All of Igis's planned investments involve logistics centres leased by e-commerce companies, with investors clearly taking the view that the essential nature of these properties justifies their high prices.
Igis’s direct investments into US and European property comprise half of its $10 billion under management, with the rest held in real estate debt, fund of funds and global real estate investment trusts.
This growing demand for American assets has meant the firm plans to shift its US-Europe investment ratio to 40/60 from 30/70 over the next 12 months.
This hunger for US logistics assets has pushed Korean investors to look beyond the usual urban centres in California and New York towards cheaper sites with good connections to major centres in Florida and Texas, said Spencer Park, a Hong Kong-based counsel at law firm Dechert.
PROPERTY DEMAND RETURNS
There is pent-up Korean demand for offshore real estate because asset owners had largely halted such investments since Covid-19 took hold in March. Travel restrictions imposed under the pandemic had made it almost impossible for investors to physically inspect properties, which is a key part of their risk assessment process.
Hence expected investment yields from US real estate have returned above 4.5% and in some cases 5%, up from around 4% at the start of the year, said Lee.
A contributing factor is that the cost of hedging to won from dollars, he added. Five-year currency hedges typically cost Korean investors 35 basis points now, down from 50bp in April and more than 100bp last year.
Dechert’s Park agreed that Korean property investors had largely focused their attention on US commercial real estate since September following the fallow period between April and August. He is involved in several US deals on behalf of Korean clients – mainly for logistics assets, but including one office building.
Tighter Covid-19 travel restrictions in Europe are another factor driving Koreans towards American property.
“The interest is focused on the US, where the cost of [currency] hedging rates has reduced, but not European real estate, due to greater travel restrictions and pandemic concerns,” Park said. “And the Korean market is too saturated for any meaningful opportunities there.”
There are good reasons why Asian allocators are keener on logistics than traditional core office assets, even in the most popular locations such as New York.
“In Manhattan, people are walking out of commercial leases in prime office buildings left and right, but we don’t yet see assets trading at distressed levels,” said Ariel Shtarkman, a managing director of Hong Kong-based family office property investment platform Atom Assets. “We haven’t seen the full effect of what is happening come through as a decline in prices.”
Shtarkman, who has several investments in New York, said very few sales were happening in the city and that other investors in Hong Kong were also wary of prime offices there.
US office prices were down just 0.5% in August versus a year before, while retail property fell 4.1%, according to Real Capital Analytics (RCA). US industrial real estate prices increased 7.4% in August.

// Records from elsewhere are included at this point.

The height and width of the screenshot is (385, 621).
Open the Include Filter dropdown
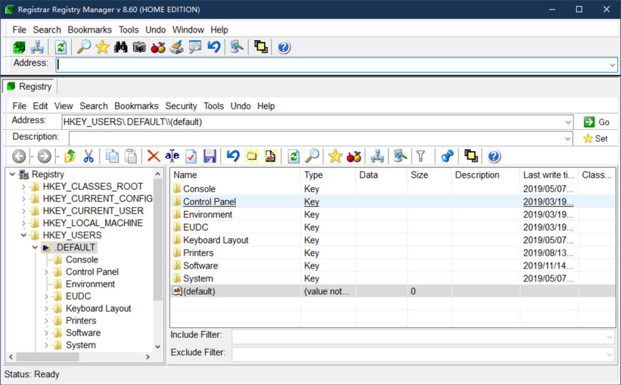click(610, 337)
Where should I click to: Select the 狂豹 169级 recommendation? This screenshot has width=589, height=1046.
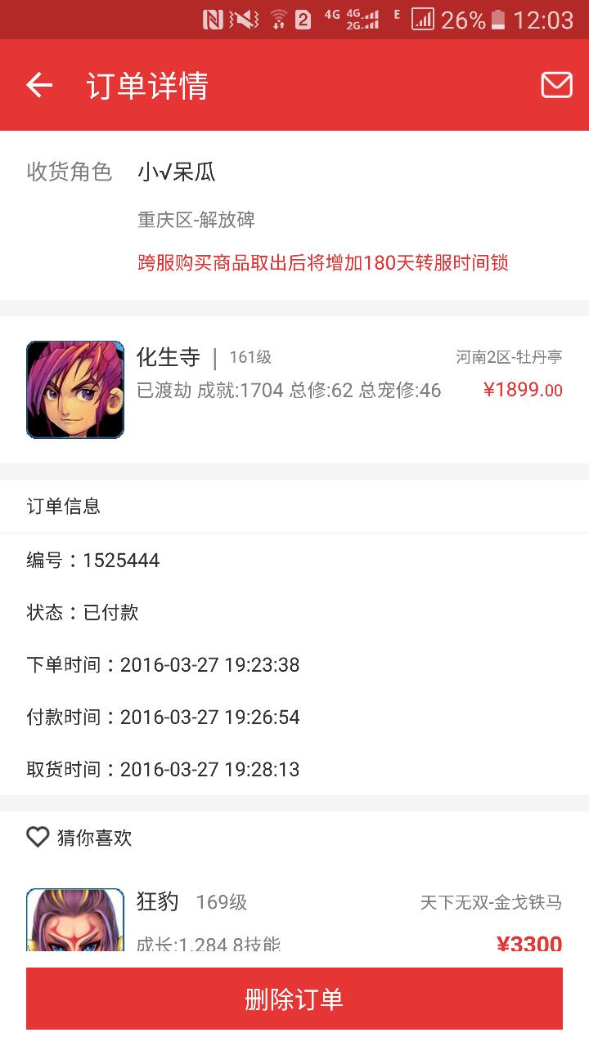(295, 919)
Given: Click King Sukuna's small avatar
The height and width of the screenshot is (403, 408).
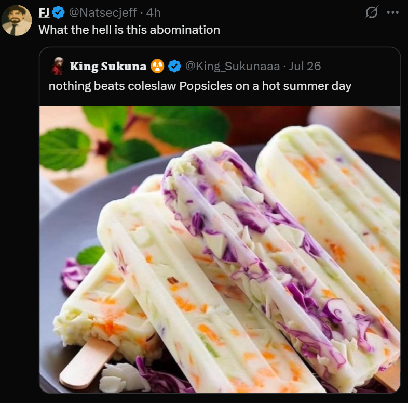Looking at the screenshot, I should [x=58, y=66].
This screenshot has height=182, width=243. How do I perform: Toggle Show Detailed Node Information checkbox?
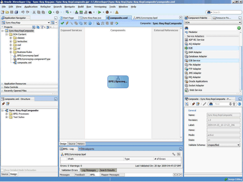(x=2, y=170)
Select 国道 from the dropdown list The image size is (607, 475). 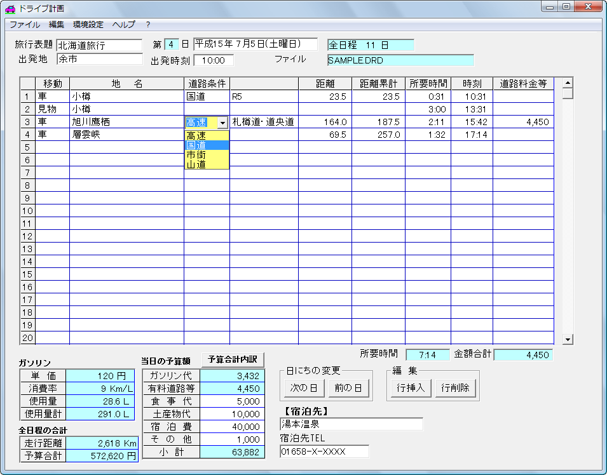(207, 145)
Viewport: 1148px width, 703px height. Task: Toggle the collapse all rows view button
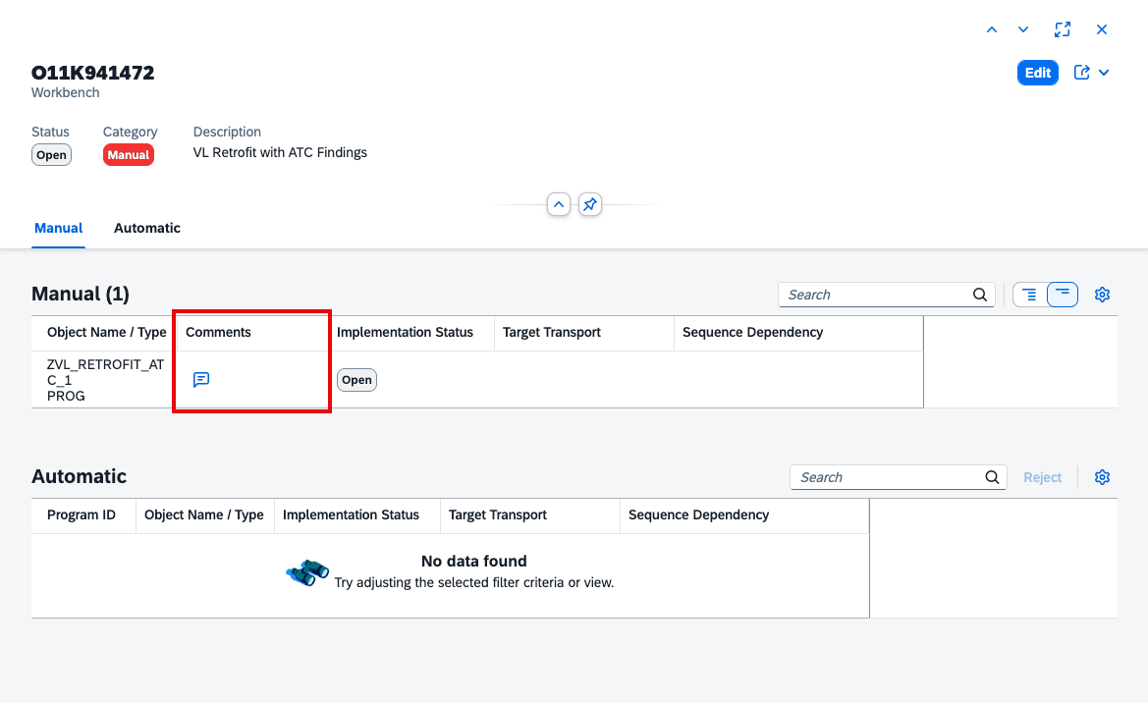(x=1063, y=295)
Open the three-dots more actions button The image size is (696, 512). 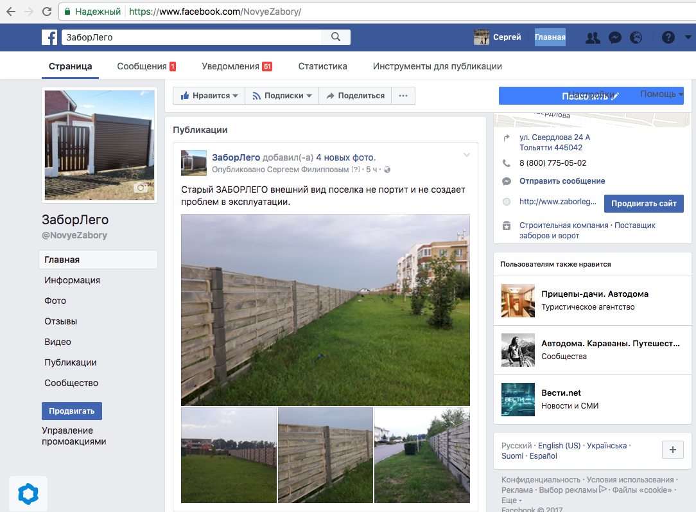(403, 96)
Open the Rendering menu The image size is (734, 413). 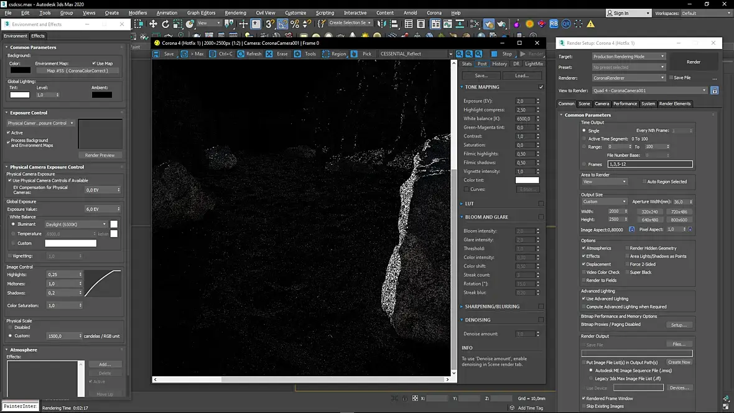tap(235, 12)

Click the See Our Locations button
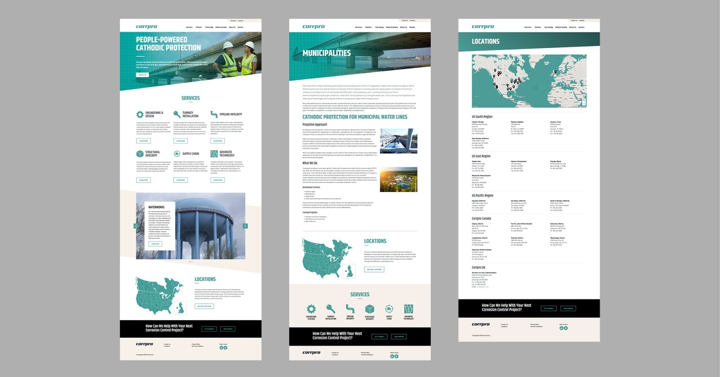(x=204, y=306)
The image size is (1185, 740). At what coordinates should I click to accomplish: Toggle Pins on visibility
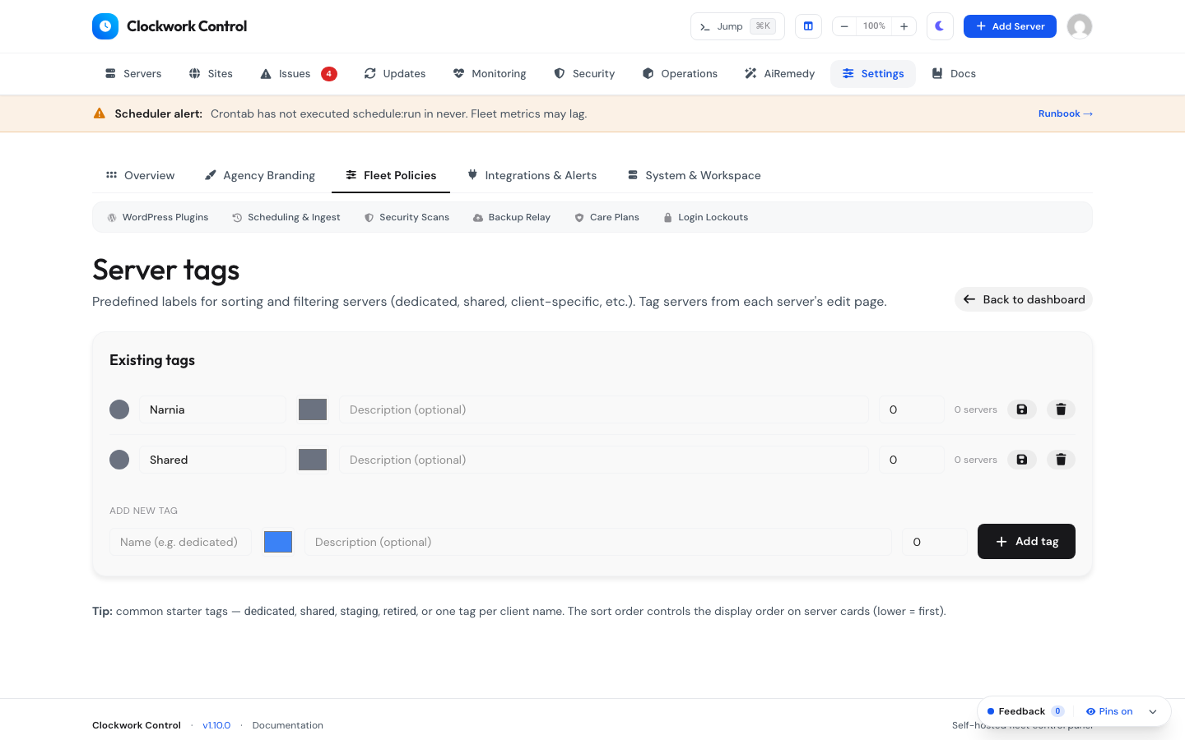click(1109, 711)
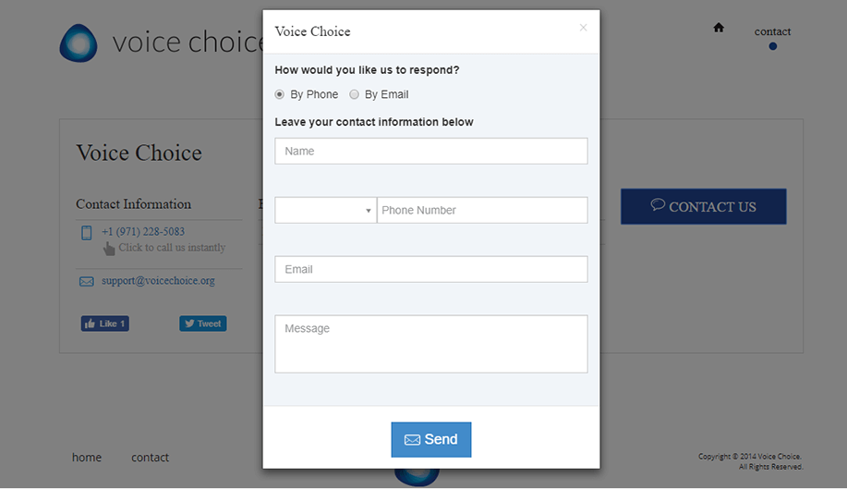847x489 pixels.
Task: Click the home icon in top navigation
Action: pyautogui.click(x=719, y=28)
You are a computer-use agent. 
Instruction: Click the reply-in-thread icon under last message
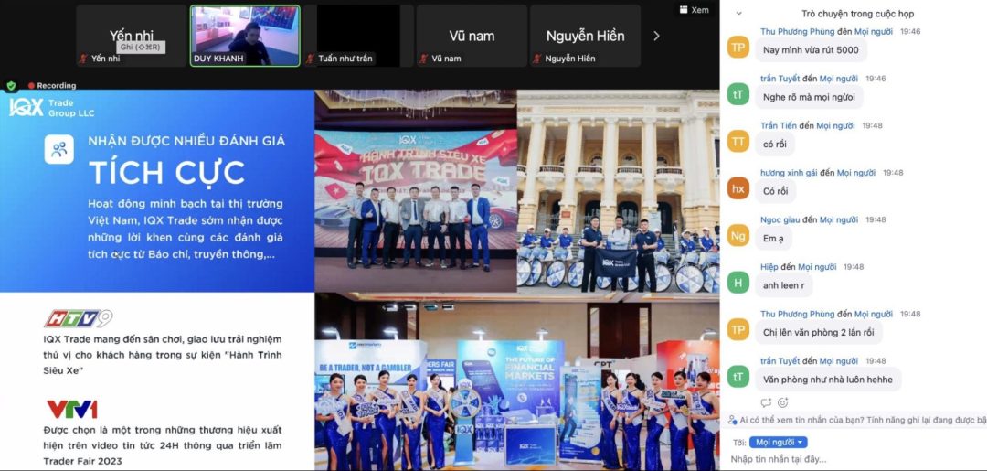[x=766, y=402]
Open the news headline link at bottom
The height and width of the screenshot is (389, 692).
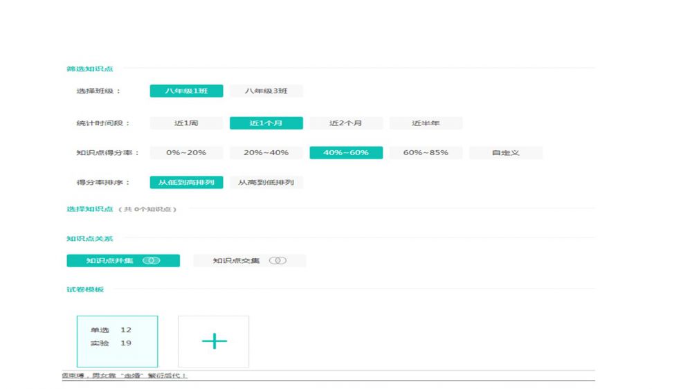[x=125, y=376]
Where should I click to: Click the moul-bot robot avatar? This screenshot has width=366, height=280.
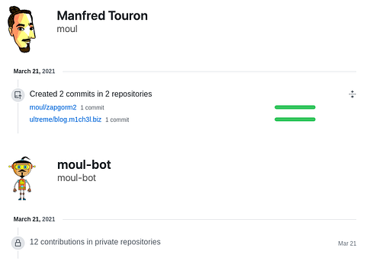[22, 178]

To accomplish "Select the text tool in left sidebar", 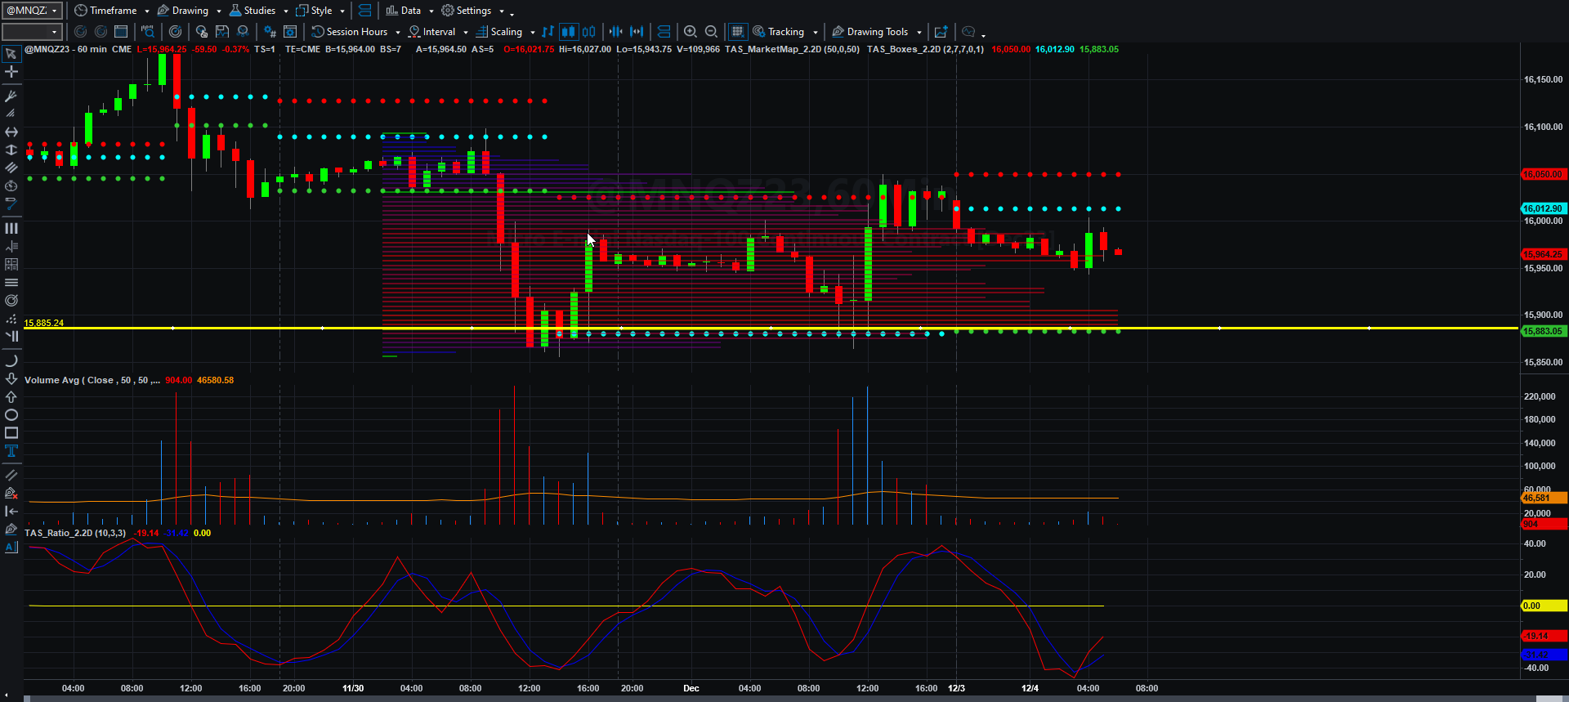I will point(11,451).
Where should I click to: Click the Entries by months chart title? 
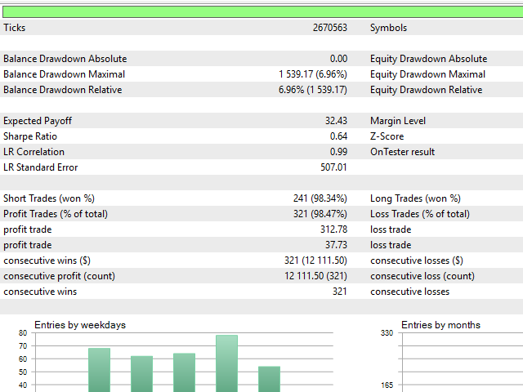440,325
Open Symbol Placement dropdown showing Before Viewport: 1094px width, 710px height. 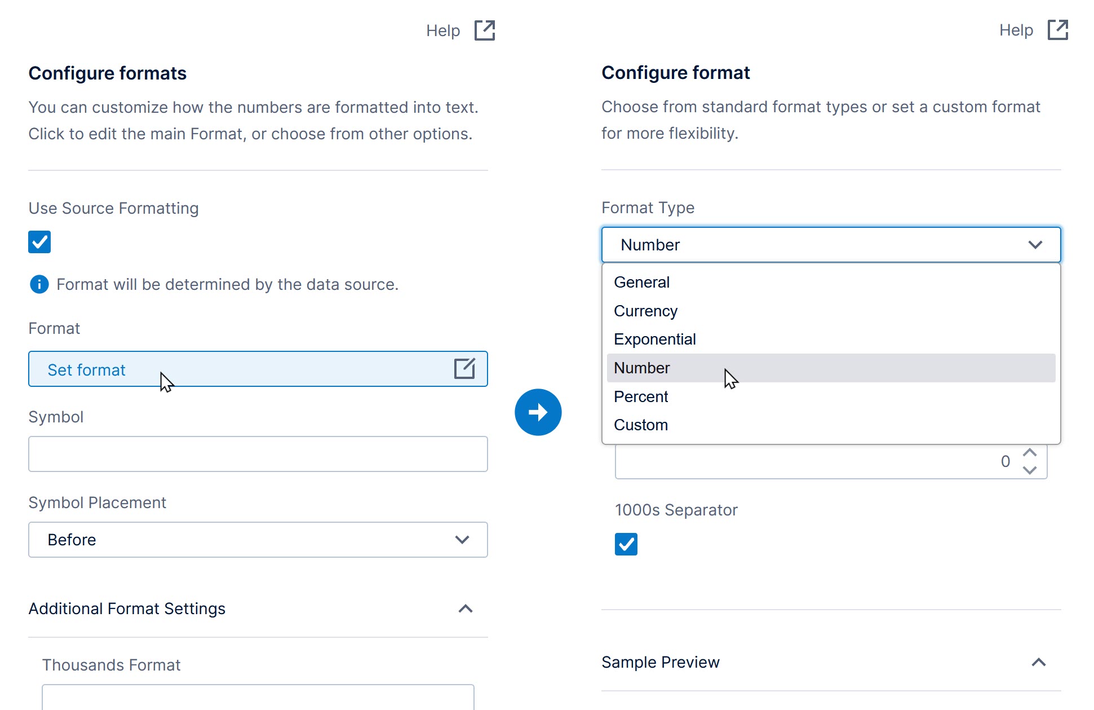pos(258,540)
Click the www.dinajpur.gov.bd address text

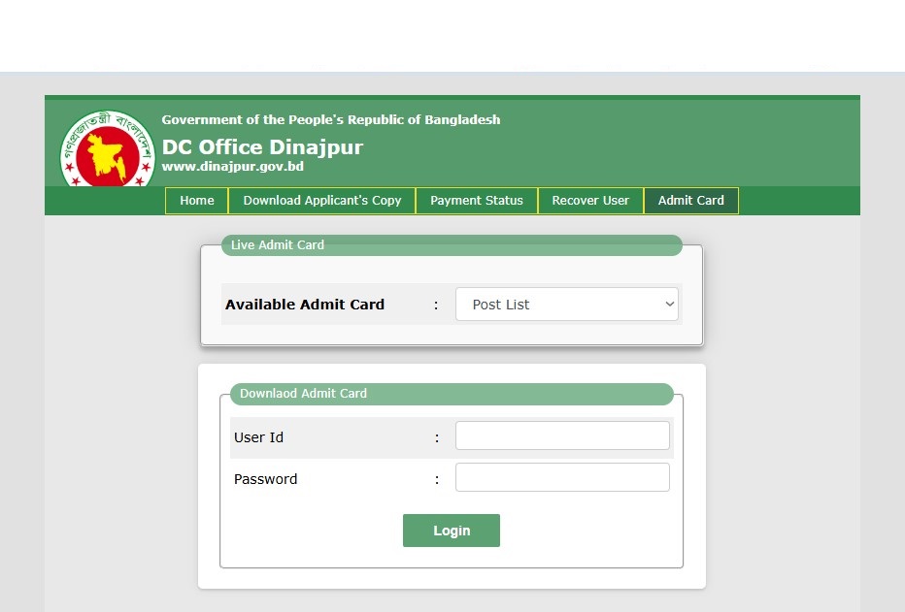233,167
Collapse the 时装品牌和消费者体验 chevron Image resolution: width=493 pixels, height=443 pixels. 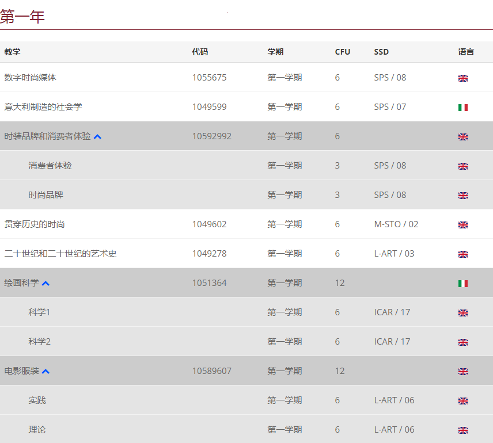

Indeed Covid-19 has taken a major toll on US property deal volumes. By RCA data, the total value of US commercial real estate transactions was down 68% year-on-year in August.
AVOIDANCE OF DEBT
Korean investors are focusing on equity deals and avoiding debt investing in the US real estate market, despite depressed prices, said Park. Many of the country’s asset owners are already exposed to now-troubled loans in the hotel and retail sectors and are reluctant to take on more credit risk.
For good reason, it would seem. The total value of distressed property assets in the US stood at a record $39 billion in the second quarter, up from $6 billion in the first, by RCA data. That total surpassed the previous peak of $35 billion in the fourth quarter of 2009, a year after the global financial crisis.